What if puppy requires a vet visit or a follow up for whatever reason and you and DH are at work, your parents aren’t able to “pop” in? Are your jobs flexible enough to be able to arrange that or do you have someone to rely on? Because a sick dog can’t really wait the 9-10 hours. And if you’re lucky that he can - most vets working hours are 8-6, could you fit that into your lifestyle? Or would puppy have to go to the out of hours vets which is significantly more expensive. Do you have the energy to be getting up in the first few weeks to get puppy into a routine, toileting and training and then continuing the routine so he has some stability?

Financial point puppy will need insurance and if you’re going to go ahead and purchase a dog with this sort of routine you need to put into place dog walkers, freelancers can add up to be very expensive for house visits to let dog out to have some enrichment and walking in the day time. If you have a dog that is particularly hard to train you might find you have lots of regression and inconsistency if you don’t have the time for the dog - which causes behavioural problems.

If you are going to leave the puppy at home will he be crated? Even with an ample size crate and a dog that is crate trained appropriately is a significant amount of time for a dog not to be able to move around freely, and you’re likely to find you’ve got an overstimulated excitable puppy at the end of the day to return to after a long day at work for yourselves.

I would urge you to go and look at rescue pages or even the doghouse thread and read about the sheer amount of people who are rehoming their dogs due to being at their “wits end” or they “don’t have time for the dog” a year after purchasing a puppy. While I don’t agree with all the hoops and jumps you have to go through to rescue a dog from a reputable charity a lot of the times, this is one of the predominant reasons they would not rehome to a family who is not around because the likelihood of these dogs being returned with worsened behaviour is significant and it’s entirely unfair on the poor puppy.

Autumn1990 · 12/08/2024 12:32

A couple of cats would be better.
It easy to tell which are the friendliest from a few weeks old. Fine to be left from a young age as well

Ponoka7 · 12/08/2024 12:36

JabbaTheBeachHut · 12/08/2024 12:20

YABU

And if you want a dog, its welfare shouldn't be reliant on other people.

Your dog, your responsibility.

I love that my two DD's have dogs. I wouldn't want to commit to one because of health issues, but get dogs to walk etc. I've known elderly people get a dog and the adult DC/GC walk it, because they would love a dog but aren't at home enough. It does needs agreement though and no stupid, big, high energy, breed puppy, if the parents are 58+.

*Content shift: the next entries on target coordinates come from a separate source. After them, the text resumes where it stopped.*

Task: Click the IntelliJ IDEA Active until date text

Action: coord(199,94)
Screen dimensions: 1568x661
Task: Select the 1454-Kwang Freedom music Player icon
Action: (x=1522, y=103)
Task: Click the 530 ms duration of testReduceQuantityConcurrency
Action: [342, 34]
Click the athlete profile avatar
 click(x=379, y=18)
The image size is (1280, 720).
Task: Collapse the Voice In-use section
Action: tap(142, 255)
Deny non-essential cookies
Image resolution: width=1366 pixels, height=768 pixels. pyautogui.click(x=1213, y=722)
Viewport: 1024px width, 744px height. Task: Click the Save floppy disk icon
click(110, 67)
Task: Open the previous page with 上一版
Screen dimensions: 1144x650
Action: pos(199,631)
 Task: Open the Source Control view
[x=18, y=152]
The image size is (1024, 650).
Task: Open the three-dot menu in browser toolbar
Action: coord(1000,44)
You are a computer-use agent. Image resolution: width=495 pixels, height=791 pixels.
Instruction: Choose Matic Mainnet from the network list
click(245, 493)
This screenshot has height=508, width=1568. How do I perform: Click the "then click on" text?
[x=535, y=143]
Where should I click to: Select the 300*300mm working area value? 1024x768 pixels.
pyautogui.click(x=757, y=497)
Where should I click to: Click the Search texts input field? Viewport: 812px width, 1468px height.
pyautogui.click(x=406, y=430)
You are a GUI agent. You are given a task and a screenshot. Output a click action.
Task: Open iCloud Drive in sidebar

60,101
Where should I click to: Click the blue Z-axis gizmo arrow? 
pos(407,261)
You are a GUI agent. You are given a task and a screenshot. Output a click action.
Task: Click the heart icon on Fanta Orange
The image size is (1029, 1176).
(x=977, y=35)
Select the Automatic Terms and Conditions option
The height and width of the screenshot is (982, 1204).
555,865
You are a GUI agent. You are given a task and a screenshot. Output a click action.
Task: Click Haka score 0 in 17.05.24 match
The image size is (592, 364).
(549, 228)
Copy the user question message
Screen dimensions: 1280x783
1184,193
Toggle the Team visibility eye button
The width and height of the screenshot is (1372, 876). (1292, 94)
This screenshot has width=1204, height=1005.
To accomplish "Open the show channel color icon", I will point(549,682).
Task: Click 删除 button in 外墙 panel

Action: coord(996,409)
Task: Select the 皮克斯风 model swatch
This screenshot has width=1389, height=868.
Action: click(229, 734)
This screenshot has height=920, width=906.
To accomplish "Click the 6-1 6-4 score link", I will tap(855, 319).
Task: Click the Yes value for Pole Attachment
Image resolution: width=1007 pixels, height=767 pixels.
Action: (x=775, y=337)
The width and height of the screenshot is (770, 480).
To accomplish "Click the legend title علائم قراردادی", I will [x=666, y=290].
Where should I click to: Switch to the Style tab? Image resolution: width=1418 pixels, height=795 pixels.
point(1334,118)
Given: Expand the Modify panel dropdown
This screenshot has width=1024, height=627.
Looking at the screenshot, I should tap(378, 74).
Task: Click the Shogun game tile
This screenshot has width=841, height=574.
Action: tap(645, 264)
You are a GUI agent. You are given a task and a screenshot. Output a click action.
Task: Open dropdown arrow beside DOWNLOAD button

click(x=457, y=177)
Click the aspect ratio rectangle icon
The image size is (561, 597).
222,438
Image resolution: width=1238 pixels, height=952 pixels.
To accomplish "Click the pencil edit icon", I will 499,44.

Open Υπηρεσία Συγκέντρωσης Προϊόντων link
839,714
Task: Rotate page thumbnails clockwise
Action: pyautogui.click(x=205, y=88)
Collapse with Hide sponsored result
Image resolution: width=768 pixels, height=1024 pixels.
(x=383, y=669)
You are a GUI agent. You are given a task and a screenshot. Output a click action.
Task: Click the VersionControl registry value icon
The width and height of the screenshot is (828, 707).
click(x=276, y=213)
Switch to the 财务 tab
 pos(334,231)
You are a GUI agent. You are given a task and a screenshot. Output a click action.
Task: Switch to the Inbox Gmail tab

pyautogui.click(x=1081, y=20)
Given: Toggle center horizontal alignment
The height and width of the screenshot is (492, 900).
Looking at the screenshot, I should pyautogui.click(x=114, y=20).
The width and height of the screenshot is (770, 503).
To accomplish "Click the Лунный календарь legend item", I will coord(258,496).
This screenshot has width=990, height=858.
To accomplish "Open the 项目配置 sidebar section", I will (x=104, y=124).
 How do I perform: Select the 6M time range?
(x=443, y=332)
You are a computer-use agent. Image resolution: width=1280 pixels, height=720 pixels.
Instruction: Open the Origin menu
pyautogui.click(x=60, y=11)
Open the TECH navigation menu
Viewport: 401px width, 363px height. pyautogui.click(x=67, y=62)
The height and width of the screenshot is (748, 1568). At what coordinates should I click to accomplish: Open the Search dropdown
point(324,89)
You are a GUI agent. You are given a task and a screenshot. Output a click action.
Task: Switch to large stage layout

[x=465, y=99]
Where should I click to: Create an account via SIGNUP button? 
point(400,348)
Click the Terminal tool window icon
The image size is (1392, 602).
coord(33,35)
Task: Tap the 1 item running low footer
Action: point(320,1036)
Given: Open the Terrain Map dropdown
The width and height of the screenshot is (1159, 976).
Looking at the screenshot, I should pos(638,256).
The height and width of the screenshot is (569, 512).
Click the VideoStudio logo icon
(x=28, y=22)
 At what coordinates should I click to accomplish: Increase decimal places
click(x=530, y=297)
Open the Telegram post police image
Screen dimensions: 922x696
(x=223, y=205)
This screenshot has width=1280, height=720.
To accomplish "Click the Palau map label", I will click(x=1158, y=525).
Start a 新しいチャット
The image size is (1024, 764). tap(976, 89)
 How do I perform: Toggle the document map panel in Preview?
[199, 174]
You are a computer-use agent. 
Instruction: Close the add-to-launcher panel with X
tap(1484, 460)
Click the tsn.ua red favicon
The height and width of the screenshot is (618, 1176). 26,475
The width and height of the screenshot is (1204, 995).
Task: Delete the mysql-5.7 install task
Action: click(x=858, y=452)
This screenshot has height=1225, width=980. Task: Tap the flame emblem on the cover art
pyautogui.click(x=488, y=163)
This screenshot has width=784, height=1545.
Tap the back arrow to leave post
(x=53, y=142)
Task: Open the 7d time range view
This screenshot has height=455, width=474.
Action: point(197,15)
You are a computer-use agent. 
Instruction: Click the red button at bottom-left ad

Chipsahoy · 12/08/2024 12:36

Ours live in the barn as we are on a farm, and people think we are cruel.. but I’d not leave mine all day. It’s hammering it down right and I’ve not been out to them in two hours. I feel horribly guilty and will be donning my waterproofs shortly.
In winter we let them in the boot room to hang out with us so they aren’t alone for too long. But in reality we are outside plenty in winter too as animals need tending to.
Even a working out door dog needs regular interaction I think. Occasional days out they’d be left all day but each and every day? What’s the point in having a dog otherwise?

Can you take the dog to the office with you?

Fourfurrymonsters · 12/08/2024 12:39

Absolutely not. You know already that this is cruel. Dogs are social animals and need human company.

Plentyofpets · 12/08/2024 12:39

With the right dog it could work.
An older dog, ideally that had lived in a home before, and not of a needy, demanding breed.
IF your family would be prepared to pop by a couple of times a day.
You'd also need to be committed that your free time would very much include the dog.
I work FT and have multiple dogs but am up early with them before work and after work we are training and walking and weekends are often very canine centred.

A baby puppy wouldn't be a great fit.